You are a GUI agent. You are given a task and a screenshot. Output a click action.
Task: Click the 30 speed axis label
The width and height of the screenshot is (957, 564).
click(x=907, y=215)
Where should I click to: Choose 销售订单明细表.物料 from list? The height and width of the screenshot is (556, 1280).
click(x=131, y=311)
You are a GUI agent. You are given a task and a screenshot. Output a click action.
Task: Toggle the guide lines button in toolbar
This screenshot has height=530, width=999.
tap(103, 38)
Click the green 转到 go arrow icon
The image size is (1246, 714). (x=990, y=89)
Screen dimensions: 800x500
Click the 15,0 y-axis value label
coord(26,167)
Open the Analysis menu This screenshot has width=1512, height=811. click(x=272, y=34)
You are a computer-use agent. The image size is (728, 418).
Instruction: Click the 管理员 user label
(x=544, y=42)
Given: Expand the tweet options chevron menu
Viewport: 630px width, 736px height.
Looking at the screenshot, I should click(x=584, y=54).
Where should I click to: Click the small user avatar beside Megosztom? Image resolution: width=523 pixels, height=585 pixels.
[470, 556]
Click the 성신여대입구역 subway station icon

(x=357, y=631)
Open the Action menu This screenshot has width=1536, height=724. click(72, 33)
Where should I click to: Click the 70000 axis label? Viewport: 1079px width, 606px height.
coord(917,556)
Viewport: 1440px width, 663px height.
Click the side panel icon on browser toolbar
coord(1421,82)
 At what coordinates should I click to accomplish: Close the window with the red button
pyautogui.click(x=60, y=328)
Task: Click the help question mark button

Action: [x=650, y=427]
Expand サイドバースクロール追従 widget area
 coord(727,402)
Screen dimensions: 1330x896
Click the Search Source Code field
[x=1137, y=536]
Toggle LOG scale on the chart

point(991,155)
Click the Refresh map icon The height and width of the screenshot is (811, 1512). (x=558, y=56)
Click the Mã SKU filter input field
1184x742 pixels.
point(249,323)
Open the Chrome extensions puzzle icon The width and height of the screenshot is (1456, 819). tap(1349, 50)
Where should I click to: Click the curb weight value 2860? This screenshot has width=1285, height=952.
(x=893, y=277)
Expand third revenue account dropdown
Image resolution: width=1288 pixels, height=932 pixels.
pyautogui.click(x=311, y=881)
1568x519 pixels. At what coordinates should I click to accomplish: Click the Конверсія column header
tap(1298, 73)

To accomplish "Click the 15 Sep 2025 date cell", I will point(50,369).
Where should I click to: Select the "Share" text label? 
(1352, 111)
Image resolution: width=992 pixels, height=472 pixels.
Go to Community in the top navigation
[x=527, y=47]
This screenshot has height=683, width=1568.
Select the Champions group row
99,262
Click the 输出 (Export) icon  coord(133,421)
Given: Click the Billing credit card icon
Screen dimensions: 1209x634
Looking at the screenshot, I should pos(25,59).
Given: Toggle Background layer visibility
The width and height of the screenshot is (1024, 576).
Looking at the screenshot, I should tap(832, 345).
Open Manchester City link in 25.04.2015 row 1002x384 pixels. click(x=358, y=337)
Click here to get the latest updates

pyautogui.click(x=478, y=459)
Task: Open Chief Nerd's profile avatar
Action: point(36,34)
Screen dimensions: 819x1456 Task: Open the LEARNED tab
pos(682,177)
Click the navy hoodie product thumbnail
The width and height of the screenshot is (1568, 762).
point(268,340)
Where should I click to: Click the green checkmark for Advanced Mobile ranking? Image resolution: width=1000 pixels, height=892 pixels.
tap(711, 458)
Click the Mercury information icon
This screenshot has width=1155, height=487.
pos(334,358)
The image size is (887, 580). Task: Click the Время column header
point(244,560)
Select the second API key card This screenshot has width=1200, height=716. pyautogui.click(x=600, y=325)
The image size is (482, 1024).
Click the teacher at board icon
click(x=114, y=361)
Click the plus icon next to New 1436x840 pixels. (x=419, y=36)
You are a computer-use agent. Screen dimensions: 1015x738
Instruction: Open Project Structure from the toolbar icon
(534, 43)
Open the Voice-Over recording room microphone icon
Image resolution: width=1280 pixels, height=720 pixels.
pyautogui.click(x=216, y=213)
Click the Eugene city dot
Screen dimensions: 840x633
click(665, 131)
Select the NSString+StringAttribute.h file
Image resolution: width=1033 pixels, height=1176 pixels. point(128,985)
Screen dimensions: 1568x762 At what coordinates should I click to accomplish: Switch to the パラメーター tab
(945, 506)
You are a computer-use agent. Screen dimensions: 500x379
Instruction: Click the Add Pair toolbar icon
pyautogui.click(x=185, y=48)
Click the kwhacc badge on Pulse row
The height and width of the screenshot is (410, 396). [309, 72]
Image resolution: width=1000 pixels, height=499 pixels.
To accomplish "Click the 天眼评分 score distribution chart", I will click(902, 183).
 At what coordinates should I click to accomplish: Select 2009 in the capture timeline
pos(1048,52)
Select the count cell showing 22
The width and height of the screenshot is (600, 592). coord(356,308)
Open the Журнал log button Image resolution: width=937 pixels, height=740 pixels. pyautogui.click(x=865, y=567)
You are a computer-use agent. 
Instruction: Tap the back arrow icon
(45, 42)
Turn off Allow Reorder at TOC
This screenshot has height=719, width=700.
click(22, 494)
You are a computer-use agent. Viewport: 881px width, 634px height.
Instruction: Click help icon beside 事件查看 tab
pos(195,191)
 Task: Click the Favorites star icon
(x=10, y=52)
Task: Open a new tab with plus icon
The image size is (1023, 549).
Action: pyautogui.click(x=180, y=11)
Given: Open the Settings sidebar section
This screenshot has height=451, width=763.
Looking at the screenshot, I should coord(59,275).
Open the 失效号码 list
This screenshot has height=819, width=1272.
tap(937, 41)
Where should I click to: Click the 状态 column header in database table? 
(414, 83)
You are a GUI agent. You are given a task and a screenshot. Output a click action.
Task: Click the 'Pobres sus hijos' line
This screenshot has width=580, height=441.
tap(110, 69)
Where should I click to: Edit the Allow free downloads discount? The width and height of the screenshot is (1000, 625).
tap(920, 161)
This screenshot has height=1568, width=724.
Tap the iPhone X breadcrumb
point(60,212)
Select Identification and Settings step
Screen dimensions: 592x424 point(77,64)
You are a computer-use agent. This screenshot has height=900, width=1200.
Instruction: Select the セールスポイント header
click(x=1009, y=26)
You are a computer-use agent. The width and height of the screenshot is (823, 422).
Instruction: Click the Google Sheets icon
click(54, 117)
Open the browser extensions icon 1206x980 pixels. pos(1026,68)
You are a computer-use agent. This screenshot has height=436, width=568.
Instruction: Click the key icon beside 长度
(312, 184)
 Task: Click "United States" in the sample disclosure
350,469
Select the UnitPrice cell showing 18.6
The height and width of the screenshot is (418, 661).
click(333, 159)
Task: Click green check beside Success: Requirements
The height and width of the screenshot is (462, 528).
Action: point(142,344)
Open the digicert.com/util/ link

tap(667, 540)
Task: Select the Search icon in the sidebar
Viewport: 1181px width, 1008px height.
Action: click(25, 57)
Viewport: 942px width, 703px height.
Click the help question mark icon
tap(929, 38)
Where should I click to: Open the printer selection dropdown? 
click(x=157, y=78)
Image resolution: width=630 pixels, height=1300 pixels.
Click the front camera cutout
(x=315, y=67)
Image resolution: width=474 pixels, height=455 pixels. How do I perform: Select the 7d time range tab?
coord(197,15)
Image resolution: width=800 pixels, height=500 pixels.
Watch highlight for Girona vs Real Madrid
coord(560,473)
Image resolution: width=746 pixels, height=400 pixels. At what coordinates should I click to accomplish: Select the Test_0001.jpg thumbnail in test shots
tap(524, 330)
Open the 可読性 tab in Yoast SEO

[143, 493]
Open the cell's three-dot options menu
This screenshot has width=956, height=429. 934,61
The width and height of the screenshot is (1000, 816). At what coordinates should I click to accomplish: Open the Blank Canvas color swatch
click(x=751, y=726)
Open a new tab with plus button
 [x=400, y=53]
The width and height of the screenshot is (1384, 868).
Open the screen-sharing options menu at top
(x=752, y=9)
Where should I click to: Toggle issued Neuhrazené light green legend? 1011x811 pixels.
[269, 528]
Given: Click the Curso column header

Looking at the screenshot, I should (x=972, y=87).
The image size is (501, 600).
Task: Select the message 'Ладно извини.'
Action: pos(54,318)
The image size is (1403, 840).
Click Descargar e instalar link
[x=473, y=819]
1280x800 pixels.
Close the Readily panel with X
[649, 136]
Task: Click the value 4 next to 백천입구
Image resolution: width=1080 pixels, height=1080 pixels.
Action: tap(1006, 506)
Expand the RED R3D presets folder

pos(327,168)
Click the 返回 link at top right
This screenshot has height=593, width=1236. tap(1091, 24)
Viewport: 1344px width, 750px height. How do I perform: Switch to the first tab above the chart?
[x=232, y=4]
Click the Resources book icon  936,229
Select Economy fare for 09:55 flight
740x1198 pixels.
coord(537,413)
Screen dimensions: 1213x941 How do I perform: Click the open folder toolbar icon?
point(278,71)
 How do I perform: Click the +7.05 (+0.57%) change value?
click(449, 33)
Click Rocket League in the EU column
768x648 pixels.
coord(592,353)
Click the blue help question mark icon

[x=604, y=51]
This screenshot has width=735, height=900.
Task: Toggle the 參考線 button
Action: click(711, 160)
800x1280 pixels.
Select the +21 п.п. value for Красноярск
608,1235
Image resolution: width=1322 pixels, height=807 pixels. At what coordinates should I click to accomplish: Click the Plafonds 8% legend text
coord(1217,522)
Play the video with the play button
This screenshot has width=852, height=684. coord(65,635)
——————————
• [TASK BRIEF]
Find the word "agent" in the entries. Copy each line that holds it.

• [ANSWER TO THE EXERCISE]
You are a GUI agent. You are given a task and a screenshot. Output a click action.
You are a GUI agent. You are given a task and a screenshot. Output a click action.
You are a computer-use agent. The image size is (728, 418).
You are a computer-use agent. Screen dimensions: 1015x738
You are a computer-use agent. Screen dimensions: 500x379
You are a computer-use agent. 
You are a computer-use agent. Viewport: 881px width, 634px height.
You are a GUI agent. You are given a task and a screenshot. Output a click action.
You are a computer-use agent. This screenshot has height=900, width=1200.
You are a computer-use agent. The width and height of the screenshot is (823, 422).
You are a computer-use agent. This screenshot has height=436, width=568.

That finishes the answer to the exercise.